Vite parallele

“Mia madre”, l'ultimo film di Nanni Moretti

Sua mamma morì quando Nanni Moretti stava montando Habemus Papam, film a dir poco profetico, riletto a posteriori. La scomparsa segnò il regista romano al punto da volerla ora raccontare in Mia madre, da pochi giorni sugli schermi. Un film, il suo dodicesimo, nel quale Moretti, spronato da un evento-passaggio cruciale come la perdita di un genitore, si mette allo specchio e compie un'operazione di autoanalisi complessa e visionaria. Sceglie di rappresentarsi indirettamente nella protagonista, la regista Margherita, alle prese con un doppio binario, professionale ed esistenziale: da un lato la tormentata realizzazione di un film che racconta di lotte operaie, maestranze e nuovi padroni prodotti dalla globalizzazione; in parallelo, l'inadeguatezza nell'accettare il lento spegnersi della madre Ada, insegnante di latino e greco in pensione.

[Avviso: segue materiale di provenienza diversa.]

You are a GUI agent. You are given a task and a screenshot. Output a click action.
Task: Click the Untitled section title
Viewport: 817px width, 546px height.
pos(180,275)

Accanto a Margherita c'è un fratello, Giovanni (Nanni Moretti), ingegnere in aspettativa ma ansioso di un congedo definitivo dal lavoro, concentrato più di lei nella cura dell'anziana madre e un po' coscienza critica della sorella; una figlia adolescente, l'ex marito e un nuovo ma già ex-compagno. Oltre al corredo di attori e staff tecnico, anima della non facile (e non nuova) operazione del film-nel-film. Moretti adotta l'espediente per mettere alla berlina il mondo del cinema (il suo per primo) e quella congenita sospensione tra verità e finzione (non sembra casuale che l'attrice protagonista, Margherita Buy mantenga lo stesso nome nel film), tra l'ambizione di una realtà da documentare e la presunzione di volerla condizionare.

Ne è prova la continua insicurezza della regista, originata in verità dalla fragilità delle relazioni affettive, al punto da sbottare con la troupe disorientata: "Il regista è uno stronzo a cui voi permettete di fare tutto!". Ma imbarazzante è anche il recitare dell'attore protagonista del suo film (John Turturro), sedicente star che al culmine della frustrazione invoca di poter tornare alla realtà.

L'incertezza di Margherita è l'emblema dell'assenza di punti di riferimento a più livelli, sociali e famigliari (indimenticabile la scena della ragazzina che impara ad andare in motorino ruotando attorno ai due genitori ondivaghi), dove chi rischia di perdere il lavoro si batte per mantenerlo e chi ce l'ha (Giovanni) ne farebbe volentieri a meno.

Inevitabilmente incerto è anche l'incedere della spaesata madre Ada (l'incisiva Giulia Lazzarini), nella sua graduale perdita di lucidità, tranne che nella materia insegnata per una vita e ora trasferita alla nipote: “Non fermarti al primo significato che trovi sul vocabolario” la rincuora poco prima di morire, quasi a voler stigmatizzare la semplificazione dilagante. Moretti sembra volerle rispondere regalandole un film coraggioso, sferzante anzitutto con se stesso, ma colpevole, forse, di troppa insistenza nell'alternare il principale piano narrativo con l'incubo/immaginazione dei personaggi e del regista stesso, finendo col complicare in modo esponenziale una struttura già composita.

Resta un dubbio: che destino avranno i libri della mamma, emblema di cultura classica e razionalità? Finiranno davvero, come mostra Moretti, dentro gli scatoloni di una casa ormai svuotata? Ma anche una certezza: il ricordo affettuoso degli ex-allievi di Ada e il suo pensiero rivolto al futuro quando Margherita le chiede “A cosa pensi mamma?”. “A domani”.